- _PROBLEM DESCRIPTION_: Starting at the first line of the entries below, restate each line exactly until you reach the line with "Building Innovation Hub (584, 978)", and print that one too. Leave the pictures out and stop there.

- _INPUT MATERIAL_:
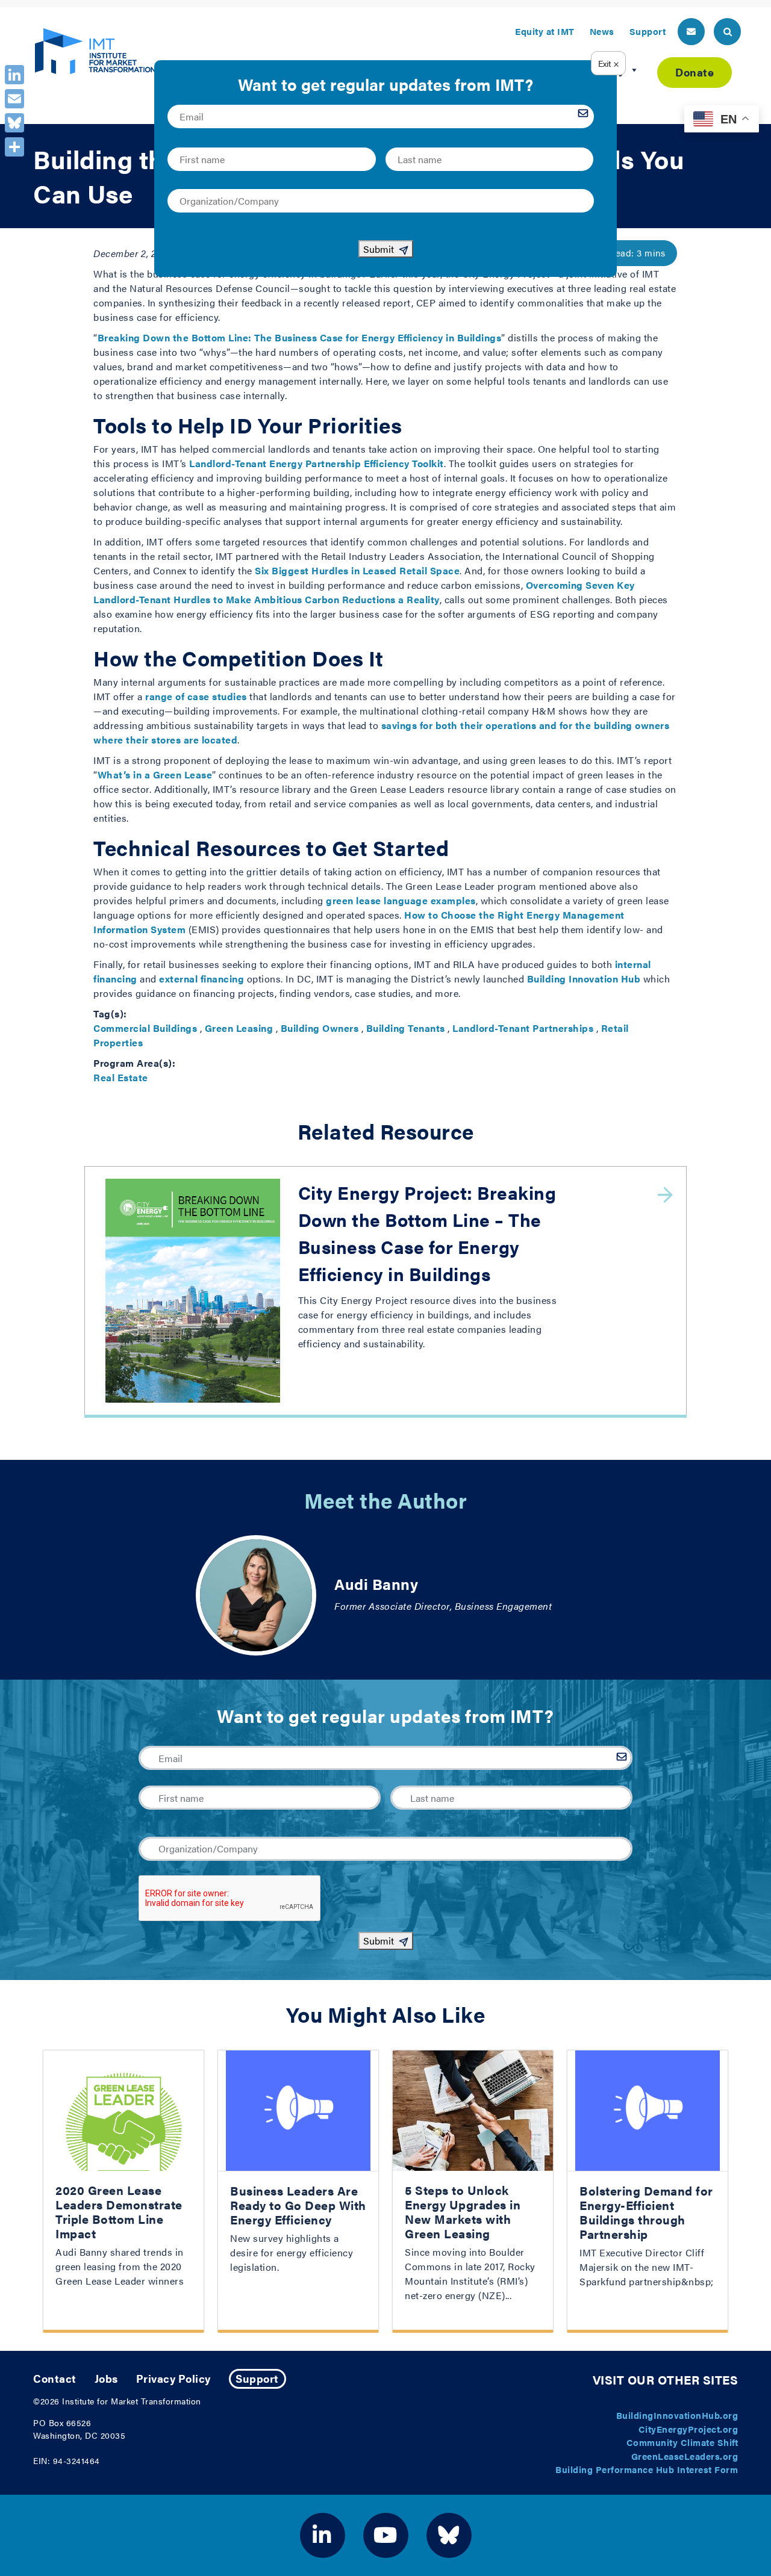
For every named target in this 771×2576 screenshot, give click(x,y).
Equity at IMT (545, 31)
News (602, 31)
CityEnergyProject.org (688, 2428)
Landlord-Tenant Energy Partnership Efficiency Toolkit (316, 463)
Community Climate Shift (682, 2442)
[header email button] (691, 31)
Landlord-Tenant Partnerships (522, 1028)
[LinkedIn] (14, 75)
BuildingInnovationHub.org (677, 2415)
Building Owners (320, 1028)
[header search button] (727, 31)
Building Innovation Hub (584, 978)
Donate (694, 71)
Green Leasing (239, 1028)
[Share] (14, 147)
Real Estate (120, 1077)
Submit (378, 1941)
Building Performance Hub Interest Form (646, 2469)
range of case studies (196, 696)
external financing (201, 978)
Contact (54, 2378)
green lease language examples (401, 900)
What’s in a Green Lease (155, 774)
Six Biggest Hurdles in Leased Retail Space (357, 570)
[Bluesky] (14, 123)
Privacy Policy (173, 2378)
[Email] (14, 99)
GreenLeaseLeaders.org (684, 2456)
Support (647, 31)
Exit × (608, 63)
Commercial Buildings (145, 1028)
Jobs (106, 2378)
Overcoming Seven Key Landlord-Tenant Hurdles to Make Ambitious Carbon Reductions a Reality (364, 592)
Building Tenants (405, 1028)
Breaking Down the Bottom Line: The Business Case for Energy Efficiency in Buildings (300, 337)
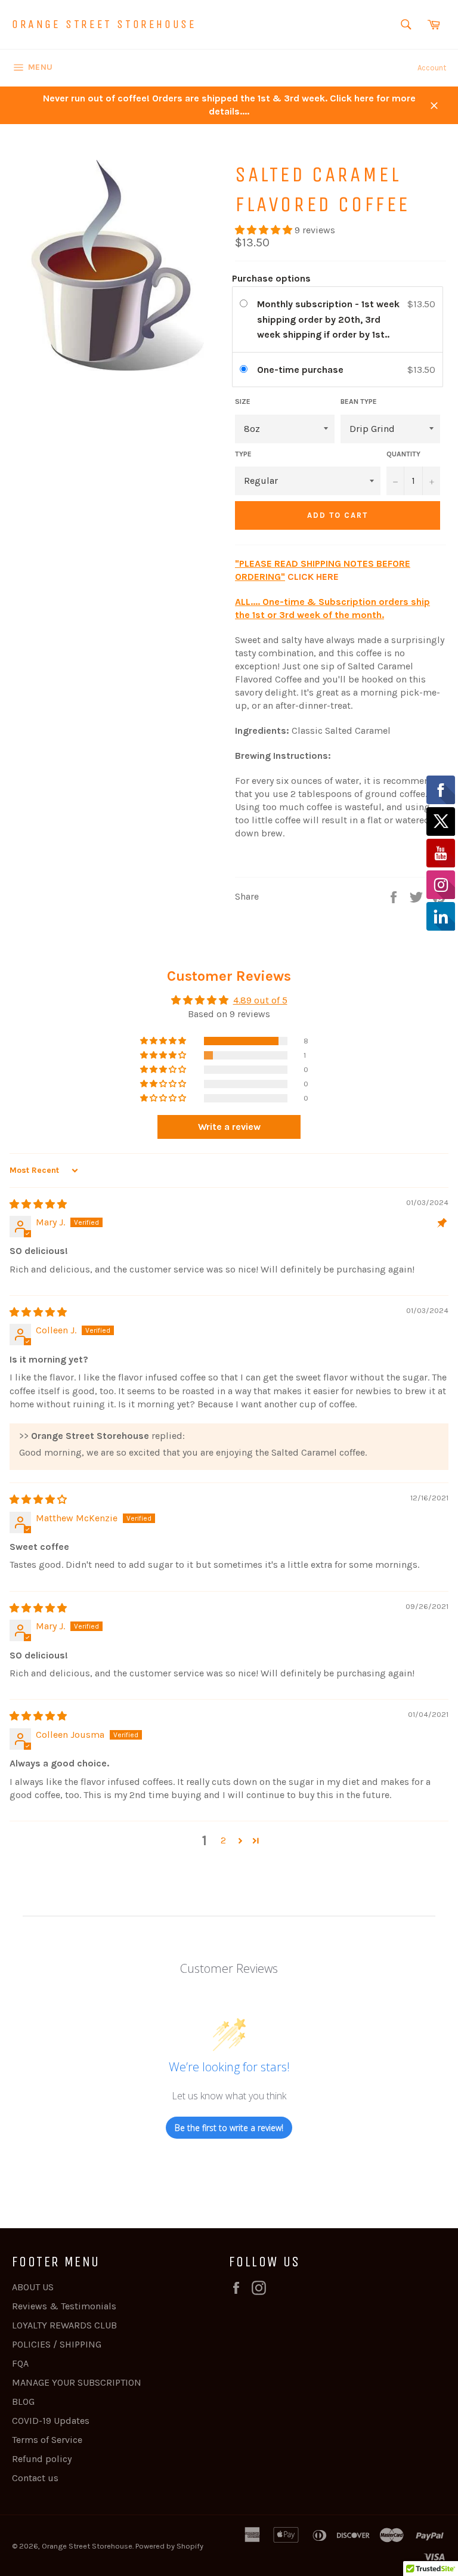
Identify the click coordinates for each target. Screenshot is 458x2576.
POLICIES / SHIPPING (56, 2344)
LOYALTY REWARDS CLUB (64, 2325)
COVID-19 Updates (50, 2420)
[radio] (246, 304)
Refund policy (42, 2458)
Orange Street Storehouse (104, 24)
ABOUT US (33, 2287)
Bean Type (359, 401)
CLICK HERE (313, 576)
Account (431, 67)
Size (242, 401)
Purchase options (271, 278)
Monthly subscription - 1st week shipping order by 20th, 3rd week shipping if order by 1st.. (328, 319)
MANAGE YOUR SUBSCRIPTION (76, 2382)
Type (243, 454)
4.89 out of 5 (260, 1000)
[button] (265, 230)
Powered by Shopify (169, 2545)
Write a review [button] (229, 1126)
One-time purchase (300, 369)
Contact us (35, 2478)
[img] (38, 1204)
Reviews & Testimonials (64, 2306)
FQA (20, 2363)
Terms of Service (47, 2439)
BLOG (23, 2401)
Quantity (403, 454)
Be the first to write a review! (229, 2127)
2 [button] (223, 1840)
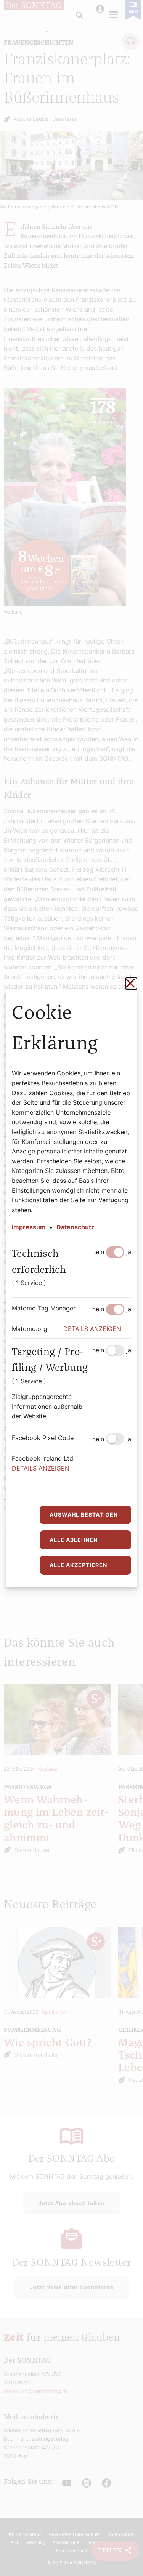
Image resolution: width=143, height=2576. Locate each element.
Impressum (29, 1227)
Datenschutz (75, 1227)
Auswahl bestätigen (84, 1514)
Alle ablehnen (74, 1539)
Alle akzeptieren (78, 1565)
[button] (97, 1329)
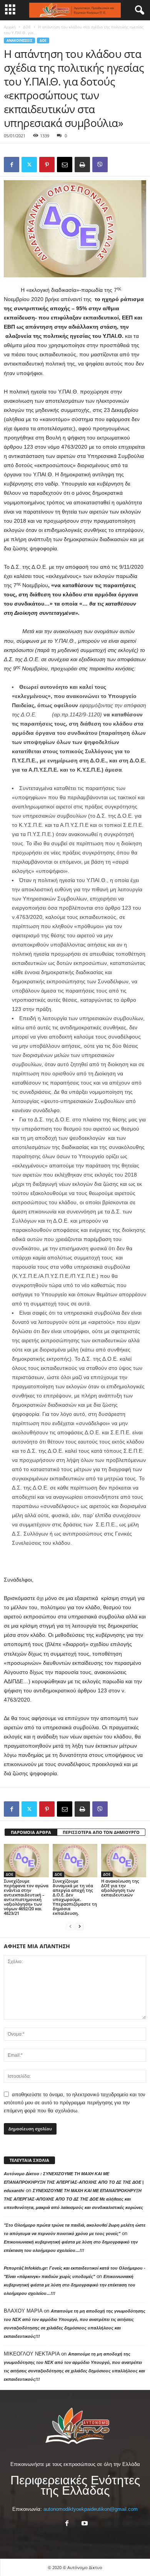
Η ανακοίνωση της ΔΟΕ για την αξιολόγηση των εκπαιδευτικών (120, 1888)
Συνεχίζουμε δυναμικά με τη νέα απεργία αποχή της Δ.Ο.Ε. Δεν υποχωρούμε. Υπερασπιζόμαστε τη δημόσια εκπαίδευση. (75, 1897)
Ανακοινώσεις (19, 40)
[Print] (82, 164)
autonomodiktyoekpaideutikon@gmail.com (90, 2509)
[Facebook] (11, 164)
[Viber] (100, 164)
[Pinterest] (47, 164)
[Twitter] (29, 164)
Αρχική (10, 27)
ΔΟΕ (27, 27)
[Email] (64, 164)
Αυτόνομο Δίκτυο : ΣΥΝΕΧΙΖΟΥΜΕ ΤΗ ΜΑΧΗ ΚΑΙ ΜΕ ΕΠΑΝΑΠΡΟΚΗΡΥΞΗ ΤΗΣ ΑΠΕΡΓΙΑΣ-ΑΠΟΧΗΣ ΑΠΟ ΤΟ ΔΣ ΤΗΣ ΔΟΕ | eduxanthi (73, 2182)
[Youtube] (84, 2524)
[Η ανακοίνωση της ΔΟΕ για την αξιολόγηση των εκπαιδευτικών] (123, 1860)
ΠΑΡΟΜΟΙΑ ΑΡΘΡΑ (31, 1832)
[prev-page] (70, 1926)
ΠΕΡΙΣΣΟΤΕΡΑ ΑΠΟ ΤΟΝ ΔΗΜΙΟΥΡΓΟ (101, 1832)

- _TASK RESULT_:
For every named target in this 771×2576 screenshot, give click(x,y).
Equity at IMT (545, 31)
News (602, 31)
CityEnergyProject.org (688, 2428)
Landlord-Tenant Energy Partnership Efficiency Toolkit (316, 463)
Community Climate Shift (682, 2442)
[header email button] (691, 31)
Landlord-Tenant Partnerships (522, 1028)
[LinkedIn] (14, 75)
BuildingInnovationHub.org (677, 2415)
Building Owners (320, 1028)
[header search button] (727, 31)
Building Innovation Hub (584, 978)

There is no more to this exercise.